Reproduce el dibujo de Pamela Colman Smith de 1909 con acabado holográfico arcoíris.
No reinventa los arcanos ni los disfraza con una estética temática: mantiene la iconografía clásica y hace que cambie literalmente con la luz. Es un Rider-Waite-Smith al que el reflejo obliga a mirar dos veces.
Hay barajas holográficas que confunden brillo con personalidad y terminan pareciendo el envoltorio de un perfume de aeropuerto. Esta, en cambio, acierta en algo bastante más difícil: no toca el esqueleto visual del Rider-Waite-Smith. Conserva el dibujo de Pamela Colman Smith —el idioma visual que tanta gente ya sabe leer— y le aplica un acabado arcoíris que altera la experiencia sin obligarte a aprender otro sistema.

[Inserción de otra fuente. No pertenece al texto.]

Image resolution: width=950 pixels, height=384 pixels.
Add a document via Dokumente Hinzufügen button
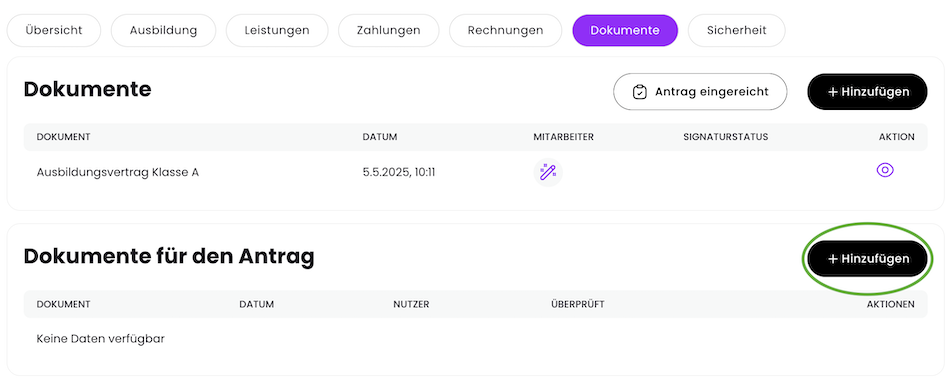pos(868,92)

Eso importa. La escena del Cinco de Copas, la quietud algo incómoda de la Sacerdotisa o el amarillo insolente del Sol no dejan de ser reconocibles, pero el holográfico introduce una variación física: según inclinas la carta, la imagen se vuelve más fría, más eléctrica, más teatral. No cambia el significado; cambia el foco. Y, de vez en cuando, eso basta para rescatar una lectura que se había vuelto automática.
Yo no la entendería como una baraja «bonita» sin más, que es la forma rápida de condenar una edición al cajón. La veo como un Rider-Waite para quien conoce el mazo, respeta su gramática y necesita que vuelva a hacerle levantar una ceja. El arcoíris no sustituye al tarot clásico: le pone una luz de discoteca culta. Y sí, esa contradicción tiene bastante más gracia de la que parece.